LIST OF TASKS>
**A)** From the golf article below, extract the text verbatim, starting at "When something goes" and ending at "emotion doesn’t disappear.".
**B)** Answer these questions using the golf article below:
(i) What is Grace van der Byl a world-record holder in?
(ii) What is the name of the podcast on which she appeared?
(iii) According to research in emotional regulation, what stays activated when emotions are ignored?
**C)** List every phrase that the golf article below quotes as something golfers say to move on fast.

━━━ GIVEN PASSAGE ━━━

The moment doesn’t ask for your permission.
It shows up anyway… on the back nine when a drive leaks right, when a putt you’ve made a hundred times lips out, or when a round that felt solid suddenly turns sideways in two holes.
Every golfer knows this moment.
The one you didn’t plan for.
The one standing right in front of you.
On a recent Mind Your Game podcast episode, we sat down with Grace van der Byl, a world-record holder in long-distance swimming. What stood out wasn’t her records, it was her language around meeting the moment. Not forcing it. Not fixing it. Meeting it with complete honesty.
Golfers are wired to move on fast.
“Forget it.”
“Next shot.”
“Stay positive.”
Those phrases sound disciplined, but psychology tells a more nuanced story.
You cannot move on from a moment you haven’t fully met.
When something goes wrong, a missed short putt, a penalty, a double that shouldn’t have happened, there’s often pressure to stay upbeat and keep going. But unacknowledged emotion doesn’t disappear.
It leaks.
It leaks into tension, into rushed decisions, and into swings that feel forced instead of free.
Research in emotional regulation shows that when emotions are ignored, the nervous system stays activated. Focus narrows. Awareness shrinks. Decision-making suffers. Meeting the moment doesn’t mean dwelling. Instead, it means being truthful.
“This hurts.”
“That was disappointing.”
“This isn’t what I wanted.”
That honesty is not weakness. In fact, it is the doorway to true recovery.
Why Golfers Must Pause Before They Pivot
Here’s the neuroscience behind it.

━━━ MATERIAL ━━━

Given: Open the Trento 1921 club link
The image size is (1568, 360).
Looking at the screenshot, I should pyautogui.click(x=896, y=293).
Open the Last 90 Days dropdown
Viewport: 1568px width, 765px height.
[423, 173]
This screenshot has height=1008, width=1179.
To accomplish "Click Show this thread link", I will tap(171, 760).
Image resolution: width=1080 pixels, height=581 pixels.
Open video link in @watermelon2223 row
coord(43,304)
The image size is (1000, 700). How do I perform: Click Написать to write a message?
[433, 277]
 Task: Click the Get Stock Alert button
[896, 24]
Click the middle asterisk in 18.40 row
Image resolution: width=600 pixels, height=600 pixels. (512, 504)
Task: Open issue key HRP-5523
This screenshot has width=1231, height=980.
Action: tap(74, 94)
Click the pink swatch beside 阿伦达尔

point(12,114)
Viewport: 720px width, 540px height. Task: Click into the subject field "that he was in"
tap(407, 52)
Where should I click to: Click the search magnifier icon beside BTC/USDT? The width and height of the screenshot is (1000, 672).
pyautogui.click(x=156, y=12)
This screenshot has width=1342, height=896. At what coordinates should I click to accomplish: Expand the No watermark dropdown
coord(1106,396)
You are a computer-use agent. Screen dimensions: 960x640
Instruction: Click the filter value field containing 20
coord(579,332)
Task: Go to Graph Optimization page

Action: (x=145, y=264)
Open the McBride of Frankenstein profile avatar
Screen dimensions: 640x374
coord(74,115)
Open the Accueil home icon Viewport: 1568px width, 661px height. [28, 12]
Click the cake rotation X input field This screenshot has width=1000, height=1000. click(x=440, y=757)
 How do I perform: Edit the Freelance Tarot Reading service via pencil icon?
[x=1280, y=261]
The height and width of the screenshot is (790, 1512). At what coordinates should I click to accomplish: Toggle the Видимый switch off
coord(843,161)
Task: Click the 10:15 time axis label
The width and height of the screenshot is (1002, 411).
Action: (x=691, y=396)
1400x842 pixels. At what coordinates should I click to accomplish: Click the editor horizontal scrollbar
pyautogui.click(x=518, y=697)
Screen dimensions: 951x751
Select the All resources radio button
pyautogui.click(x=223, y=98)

━━━

CORRECT ANSWERS>
**A)**
When something goes wrong, a missed short putt, a penalty, a double that shouldn’t have happened, there’s often pressure to stay upbeat and keep going. But unacknowledged emotion doesn’t disappear.

**B)**
(i) Long-distance swimming.
(ii) Mind Your Game.
(iii) The nervous system.

**C)**
"Forget it."
"Next shot."
"Stay positive."